Try it:
Could you copy exactly the lines below from the one with "Image resolution: width=118, height=2576." to the one with "Европейская кухня (42, 1846)", inclusive, leaving out any pictures?

Records to process:
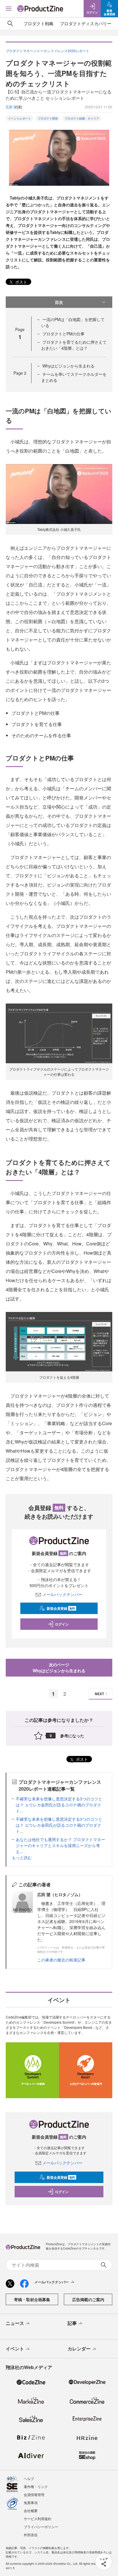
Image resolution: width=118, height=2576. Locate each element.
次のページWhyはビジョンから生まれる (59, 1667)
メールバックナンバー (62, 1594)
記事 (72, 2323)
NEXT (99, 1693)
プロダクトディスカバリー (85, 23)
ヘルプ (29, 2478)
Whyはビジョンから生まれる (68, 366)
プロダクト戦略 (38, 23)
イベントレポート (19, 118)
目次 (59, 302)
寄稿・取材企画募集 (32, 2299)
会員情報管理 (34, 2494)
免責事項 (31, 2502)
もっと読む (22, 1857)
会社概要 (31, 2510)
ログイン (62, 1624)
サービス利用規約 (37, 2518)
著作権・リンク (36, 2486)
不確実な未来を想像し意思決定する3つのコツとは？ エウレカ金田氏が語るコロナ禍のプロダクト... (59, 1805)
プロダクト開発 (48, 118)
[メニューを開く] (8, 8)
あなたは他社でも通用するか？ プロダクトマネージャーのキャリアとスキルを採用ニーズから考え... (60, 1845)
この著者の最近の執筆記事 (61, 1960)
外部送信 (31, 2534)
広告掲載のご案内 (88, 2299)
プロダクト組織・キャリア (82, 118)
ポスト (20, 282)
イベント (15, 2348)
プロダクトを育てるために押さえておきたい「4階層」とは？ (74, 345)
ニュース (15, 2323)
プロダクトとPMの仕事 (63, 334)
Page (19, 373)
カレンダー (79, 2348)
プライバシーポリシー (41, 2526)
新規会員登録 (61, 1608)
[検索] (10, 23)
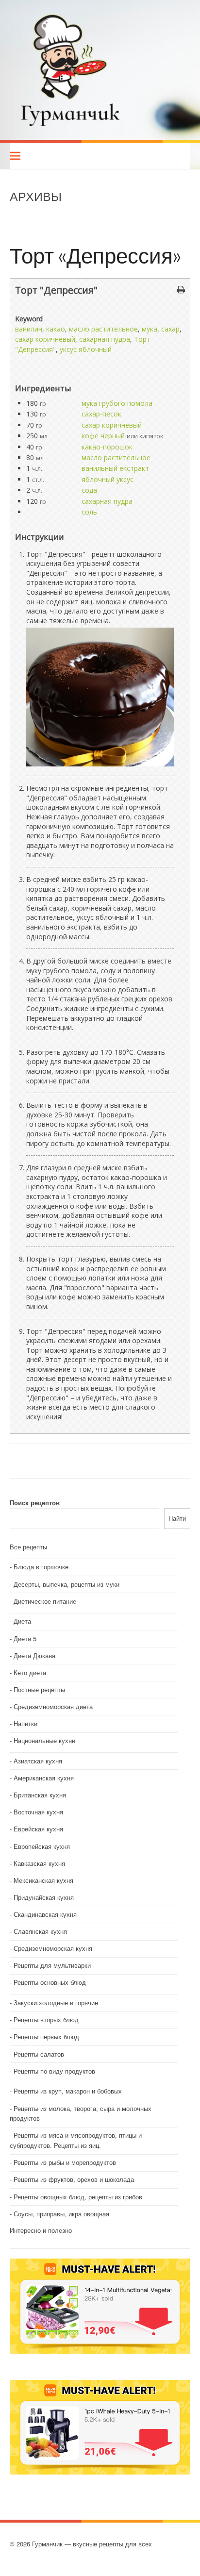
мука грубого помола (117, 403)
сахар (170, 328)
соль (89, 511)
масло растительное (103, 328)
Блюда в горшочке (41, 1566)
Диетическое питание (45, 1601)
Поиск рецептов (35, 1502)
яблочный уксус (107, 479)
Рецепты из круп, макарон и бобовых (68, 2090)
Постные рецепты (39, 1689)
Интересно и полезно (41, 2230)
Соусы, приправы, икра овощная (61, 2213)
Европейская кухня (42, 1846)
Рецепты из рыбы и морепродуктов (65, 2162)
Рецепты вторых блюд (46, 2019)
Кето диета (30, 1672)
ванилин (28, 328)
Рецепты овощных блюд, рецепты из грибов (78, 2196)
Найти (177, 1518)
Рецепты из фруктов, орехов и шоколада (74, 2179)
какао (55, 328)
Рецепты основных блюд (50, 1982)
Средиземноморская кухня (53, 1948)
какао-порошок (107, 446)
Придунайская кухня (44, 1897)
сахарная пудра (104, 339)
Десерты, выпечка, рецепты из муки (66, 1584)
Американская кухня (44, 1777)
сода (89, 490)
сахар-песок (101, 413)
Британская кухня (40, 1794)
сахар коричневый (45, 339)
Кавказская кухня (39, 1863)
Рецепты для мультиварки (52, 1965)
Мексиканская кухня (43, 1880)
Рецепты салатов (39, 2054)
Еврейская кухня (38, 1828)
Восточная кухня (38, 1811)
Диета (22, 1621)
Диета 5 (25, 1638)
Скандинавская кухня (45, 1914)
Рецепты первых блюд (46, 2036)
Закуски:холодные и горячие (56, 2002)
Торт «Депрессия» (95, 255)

...

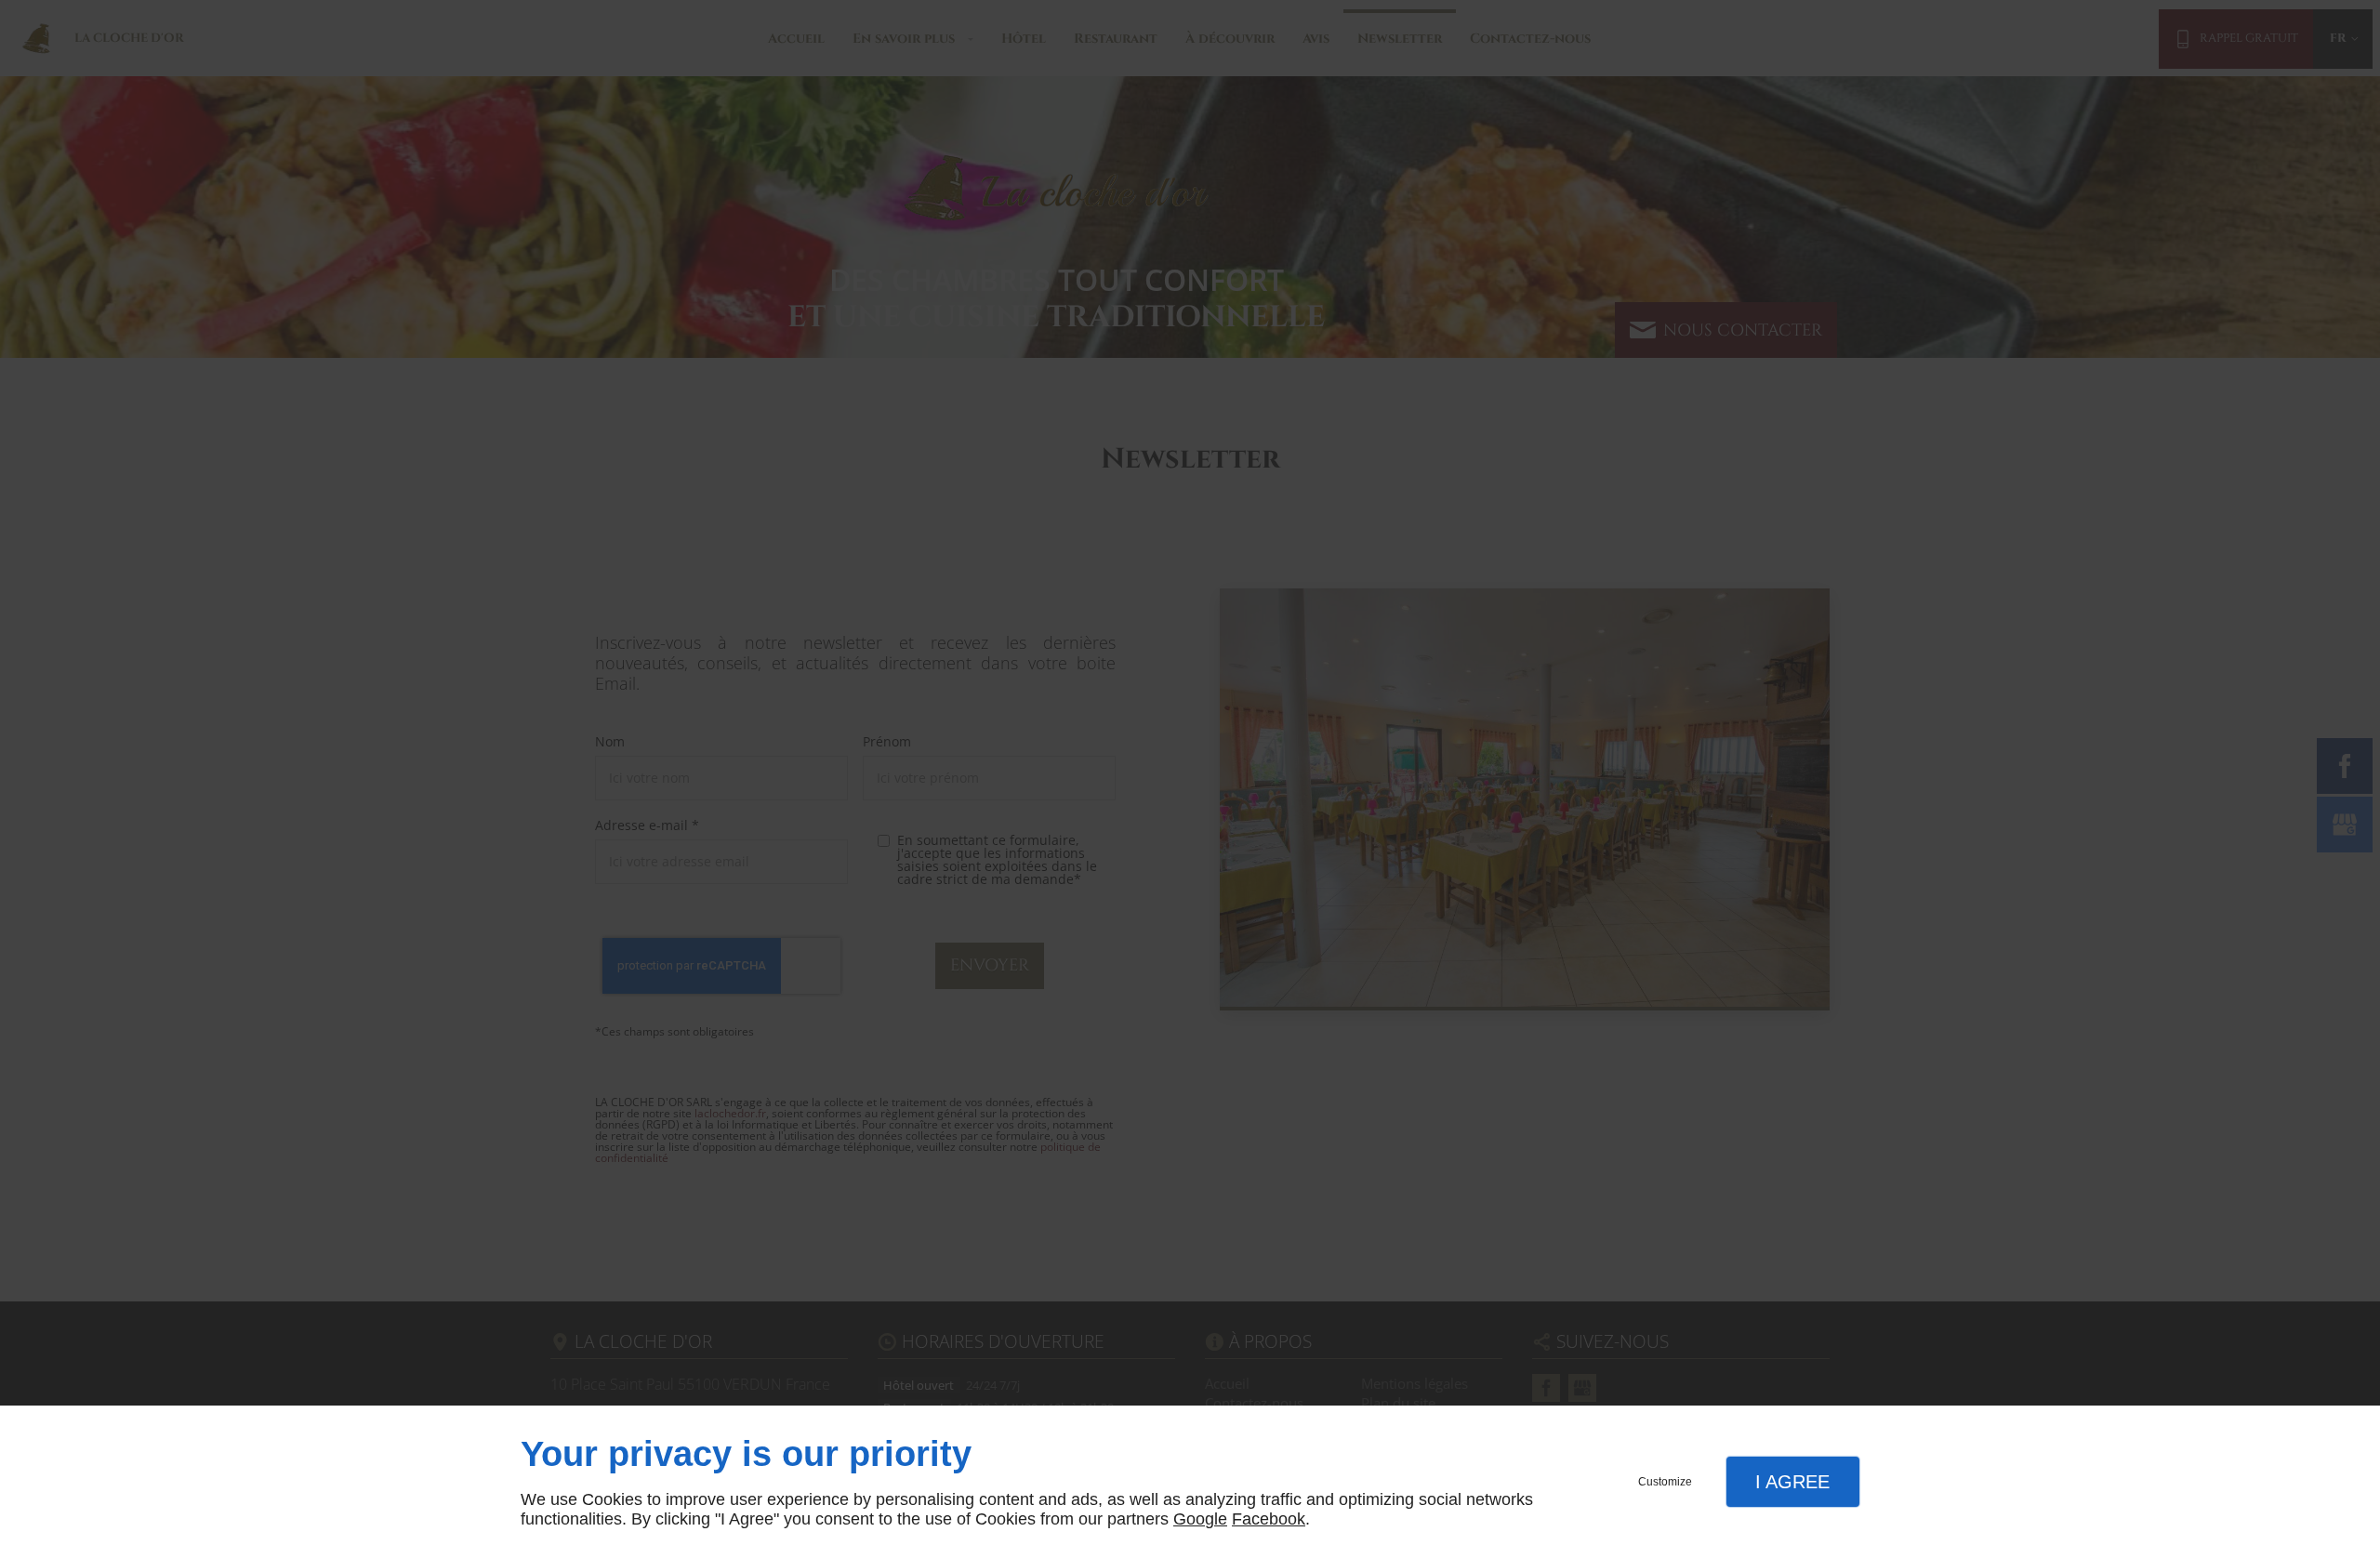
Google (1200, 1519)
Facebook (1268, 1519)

Answer box:
Image resolution: width=118, height=2576. Locate each element.
次のページWhyはビジョンから生まれる (59, 1667)
メールバックナンバー (62, 1594)
記事 (72, 2323)
NEXT (99, 1693)
プロダクトディスカバリー (85, 23)
ヘルプ (29, 2478)
Whyはビジョンから生まれる (68, 366)
プロダクト戦略 (38, 23)
イベントレポート (19, 118)
目次 (59, 302)
寄稿・取材企画募集 (32, 2299)
会員情報管理 (34, 2494)
免責事項 (31, 2502)
もっと読む (22, 1857)
会社概要 (31, 2510)
ログイン (62, 1624)
サービス利用規約 (37, 2518)
著作権・リンク (36, 2486)
不確実な未来を想像し意思決定する3つのコツとは？ エウレカ金田氏が語るコロナ禍のプロダクト... (59, 1805)
プロダクト開発 (48, 118)
[メニューを開く] (8, 8)
あなたは他社でも通用するか？ プロダクトマネージャーのキャリアとスキルを採用ニーズから考え... (60, 1845)
この著者の最近の執筆記事 (61, 1960)
外部送信 (31, 2534)
広告掲載のご案内 (88, 2299)
プロダクト組織・キャリア (82, 118)
ポスト (20, 282)
イベント (15, 2348)
プロダクトを育てるために押さえておきたい「4階層」とは？ (74, 345)
ニュース (15, 2323)
プロダクトとPMの仕事 (63, 334)
Page (19, 373)
カレンダー (79, 2348)
プライバシーポリシー (41, 2526)
新規会員登録 (61, 1608)
[検索] (10, 23)
мука грубого помола (117, 403)
сахар (170, 328)
соль (89, 511)
масло растительное (103, 328)
Блюда в горшочке (41, 1566)
Диетическое питание (45, 1601)
Поиск рецептов (35, 1502)
яблочный уксус (107, 479)
Рецепты из круп, макарон и бобовых (68, 2090)
Постные рецепты (39, 1689)
Интересно и полезно (41, 2230)
Соусы, приправы, икра овощная (61, 2213)
Европейская кухня (42, 1846)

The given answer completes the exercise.